Can you write out the items word for word, beginning with the line that contains "You are a computer-use agent. Screen dimensions: 524x368" and running through the line that contains "click(174, 19)"?

• _Records for the task_:
◆ ◆ ◆

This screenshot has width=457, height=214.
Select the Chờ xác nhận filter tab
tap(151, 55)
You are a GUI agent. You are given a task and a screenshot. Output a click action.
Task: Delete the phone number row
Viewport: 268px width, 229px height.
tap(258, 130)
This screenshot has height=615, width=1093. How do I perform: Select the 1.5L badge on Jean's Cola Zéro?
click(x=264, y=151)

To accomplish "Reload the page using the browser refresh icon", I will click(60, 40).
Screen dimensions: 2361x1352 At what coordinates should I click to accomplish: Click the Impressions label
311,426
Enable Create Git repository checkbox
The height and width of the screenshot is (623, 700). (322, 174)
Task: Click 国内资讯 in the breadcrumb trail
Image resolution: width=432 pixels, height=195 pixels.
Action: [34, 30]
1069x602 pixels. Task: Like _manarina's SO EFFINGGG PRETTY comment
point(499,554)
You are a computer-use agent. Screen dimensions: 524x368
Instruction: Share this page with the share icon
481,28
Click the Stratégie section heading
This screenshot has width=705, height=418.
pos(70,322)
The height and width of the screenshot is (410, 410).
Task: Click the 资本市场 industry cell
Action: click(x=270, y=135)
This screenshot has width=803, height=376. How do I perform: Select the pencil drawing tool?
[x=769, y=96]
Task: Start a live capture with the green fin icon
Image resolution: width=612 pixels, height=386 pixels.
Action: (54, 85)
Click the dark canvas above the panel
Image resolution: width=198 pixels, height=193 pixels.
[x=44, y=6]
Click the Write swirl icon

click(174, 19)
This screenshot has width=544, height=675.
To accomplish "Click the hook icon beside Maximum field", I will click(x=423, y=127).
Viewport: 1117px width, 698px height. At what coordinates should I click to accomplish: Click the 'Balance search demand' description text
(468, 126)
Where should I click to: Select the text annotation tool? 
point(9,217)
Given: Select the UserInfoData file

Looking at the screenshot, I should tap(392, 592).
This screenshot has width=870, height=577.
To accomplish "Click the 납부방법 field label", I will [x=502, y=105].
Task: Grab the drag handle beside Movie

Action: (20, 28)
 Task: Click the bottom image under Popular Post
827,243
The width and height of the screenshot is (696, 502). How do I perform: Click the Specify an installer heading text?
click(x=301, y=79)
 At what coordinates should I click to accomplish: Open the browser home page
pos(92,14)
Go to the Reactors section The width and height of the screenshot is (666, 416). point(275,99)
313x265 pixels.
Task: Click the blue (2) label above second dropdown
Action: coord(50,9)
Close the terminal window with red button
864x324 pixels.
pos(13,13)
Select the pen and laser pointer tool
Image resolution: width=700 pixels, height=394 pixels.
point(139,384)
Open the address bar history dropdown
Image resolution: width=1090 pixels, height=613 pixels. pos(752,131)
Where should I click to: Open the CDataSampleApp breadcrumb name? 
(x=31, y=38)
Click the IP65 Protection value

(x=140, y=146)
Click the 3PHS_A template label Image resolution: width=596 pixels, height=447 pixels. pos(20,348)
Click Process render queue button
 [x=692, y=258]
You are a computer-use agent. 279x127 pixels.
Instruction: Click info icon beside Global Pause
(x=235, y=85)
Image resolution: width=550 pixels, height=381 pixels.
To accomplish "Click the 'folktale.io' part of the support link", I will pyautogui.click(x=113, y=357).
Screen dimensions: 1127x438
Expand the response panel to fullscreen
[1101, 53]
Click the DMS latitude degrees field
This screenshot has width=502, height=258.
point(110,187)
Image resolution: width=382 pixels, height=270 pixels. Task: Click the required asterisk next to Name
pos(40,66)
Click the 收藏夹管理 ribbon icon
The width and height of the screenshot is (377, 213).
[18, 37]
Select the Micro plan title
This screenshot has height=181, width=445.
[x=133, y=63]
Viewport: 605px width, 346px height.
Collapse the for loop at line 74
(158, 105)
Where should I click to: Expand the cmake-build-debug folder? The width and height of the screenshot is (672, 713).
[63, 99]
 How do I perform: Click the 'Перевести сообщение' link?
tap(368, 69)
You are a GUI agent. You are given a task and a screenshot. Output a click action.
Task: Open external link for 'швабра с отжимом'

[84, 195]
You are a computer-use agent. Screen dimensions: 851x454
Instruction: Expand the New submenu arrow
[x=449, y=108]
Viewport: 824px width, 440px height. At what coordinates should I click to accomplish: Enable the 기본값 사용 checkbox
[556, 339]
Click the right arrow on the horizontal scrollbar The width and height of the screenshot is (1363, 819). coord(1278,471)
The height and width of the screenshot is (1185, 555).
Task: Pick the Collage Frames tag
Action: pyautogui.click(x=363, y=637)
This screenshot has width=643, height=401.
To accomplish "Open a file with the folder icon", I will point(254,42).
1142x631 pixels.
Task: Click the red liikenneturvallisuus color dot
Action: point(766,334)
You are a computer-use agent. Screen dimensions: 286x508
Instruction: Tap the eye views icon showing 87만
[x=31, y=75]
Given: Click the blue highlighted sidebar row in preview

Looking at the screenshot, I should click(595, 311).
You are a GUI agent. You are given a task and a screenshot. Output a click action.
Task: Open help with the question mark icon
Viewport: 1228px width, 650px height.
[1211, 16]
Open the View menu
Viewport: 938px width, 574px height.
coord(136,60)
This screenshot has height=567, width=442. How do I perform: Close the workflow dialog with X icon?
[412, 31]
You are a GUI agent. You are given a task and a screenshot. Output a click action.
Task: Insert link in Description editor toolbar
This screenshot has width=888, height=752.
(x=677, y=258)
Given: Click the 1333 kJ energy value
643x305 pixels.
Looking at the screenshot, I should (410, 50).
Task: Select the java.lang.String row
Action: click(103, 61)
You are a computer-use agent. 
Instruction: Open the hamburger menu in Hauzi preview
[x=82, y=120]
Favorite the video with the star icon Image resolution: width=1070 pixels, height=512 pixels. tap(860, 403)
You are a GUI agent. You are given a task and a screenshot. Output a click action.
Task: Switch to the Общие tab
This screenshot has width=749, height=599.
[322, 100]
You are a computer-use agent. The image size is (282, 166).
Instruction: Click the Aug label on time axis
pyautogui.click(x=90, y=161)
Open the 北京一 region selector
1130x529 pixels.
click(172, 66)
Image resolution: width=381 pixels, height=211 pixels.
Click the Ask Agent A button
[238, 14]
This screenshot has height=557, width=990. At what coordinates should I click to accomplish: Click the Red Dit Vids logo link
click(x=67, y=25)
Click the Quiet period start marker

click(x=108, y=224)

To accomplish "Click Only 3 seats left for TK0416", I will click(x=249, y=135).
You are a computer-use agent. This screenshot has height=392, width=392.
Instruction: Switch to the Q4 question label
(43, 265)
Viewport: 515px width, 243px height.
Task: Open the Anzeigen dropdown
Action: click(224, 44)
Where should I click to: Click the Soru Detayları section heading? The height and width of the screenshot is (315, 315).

◆ ◆ ◆

• _Task output_:
You are a computer-use agent. Screen dimensions: 524x368
Instruction: Share this page with the share icon
481,28
Click the Stratégie section heading
This screenshot has width=705, height=418.
pos(70,322)
The height and width of the screenshot is (410, 410).
Task: Click the 资本市场 industry cell
Action: click(x=270, y=135)
This screenshot has width=803, height=376. How do I perform: Select the pencil drawing tool?
[x=769, y=96]
Task: Start a live capture with the green fin icon
Image resolution: width=612 pixels, height=386 pixels.
Action: (54, 85)
Click the dark canvas above the panel
Image resolution: width=198 pixels, height=193 pixels.
[x=44, y=6]
Click the Write swirl icon

click(174, 19)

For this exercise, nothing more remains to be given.